Yeesh, I don't know ... (Nervously tugs collar.)
4. Philadelphia Eagles
Two seasons ago, the Eagles were the NFL's most complete team. They came an iffy pass interference penalty short of upsetting this generation's best player and best coach on the biggest stage in American sports. With a shot at redemption (and an arguably better roster with better coaches), the Eagles are stacked enough to hang with any remaining team on this list. It's just about whether they ultimately deliver or torture beleaguered Philadelphia fans, who are known for accepting any single morsel of failure as rationally as they can.
3. Kansas City Chiefs
In a 15-2 campaign, the Chiefs won 11 one-score games. This is not your typical, run-of-the-mill, dominant Big Red Machine.
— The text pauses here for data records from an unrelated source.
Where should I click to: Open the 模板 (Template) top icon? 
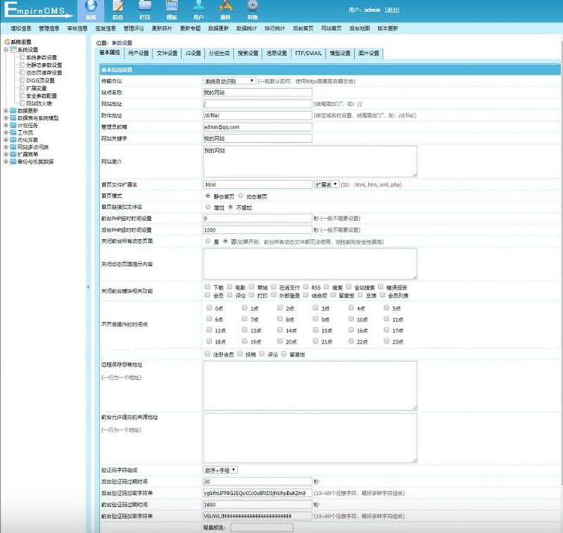coord(172,9)
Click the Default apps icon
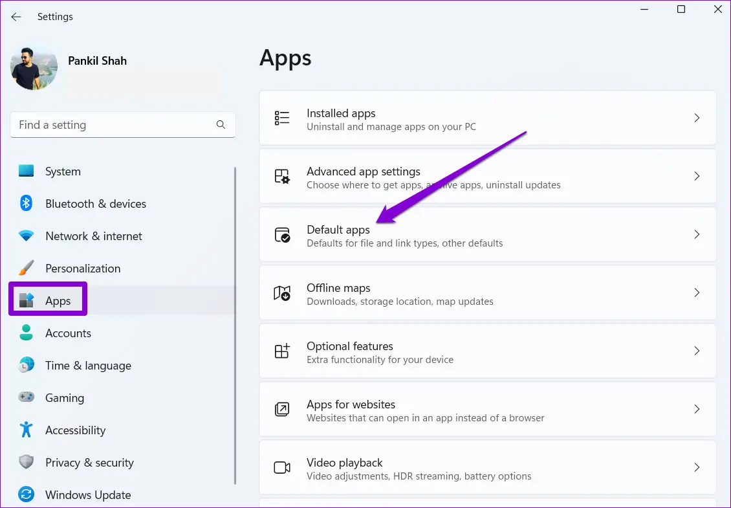This screenshot has width=731, height=508. click(x=282, y=235)
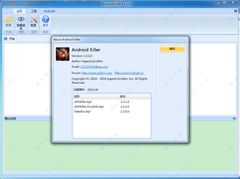The height and width of the screenshot is (179, 240).
Task: Switch to the thanks list tab
Action: (93, 90)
That much is certain. Still, more than anyone, the power of Patrick Mahomes and Andy Reid together can never be overlooked. No one is as prepared for the crucible of the postseason and what it means to win in hard-nosed playoff football as the two-time reigning Super Bowl champions. They are not necessarily the team to beat in these playoffs because of their unimpressive track record in 2024, but they will go down swinging without question. And if you swing at the king, you better not miss.
2. Buffalo Bills
Armed with a receiving group marked by a bunch of No. 2 and No. 3 options, Josh "Terminator" Allen had the finest season of his career. A first career MVP likely awaits. Once a significant question mark this time of year, continuity has paid off quite well for the Bills' stout offensive line. Throw in a disciplined Sean McDermott defense that is healthy all around with Matt Milano's return earlier last month, and the Bills are staring their franchise-long Super Bowl drought right in the face without blinking.
1. Detroit Lions
In a dream 15-2 regular season, the Lions were in the top five in offensive, defensive, and special teams DVOA. They have the NFL's third-best offense on an expected points added (EPA) per play basis. Despite a rash of injuries on defense, they finished seventh in EPA per play on that side of the ball. Genius coordinators Ben Johnson (offense) and Aaron Glenn (defense) will likely be head coaches leading their own teams before the turn of the new year, and no one has a better pulse of their team than Dan Campbell. The Lions can win games in shootouts, in mucky, grimy affairs, and are never out of it -- they won a game in which Jared Goff threw five picks this year.
Anything can happen in playoff football, but the Lions have genuine team of destiny vibes. They are so good, so deep, and so confident that I can't find a glaring fault with them.
It is their Lombardi Trophy -- the first in team history -- to lose.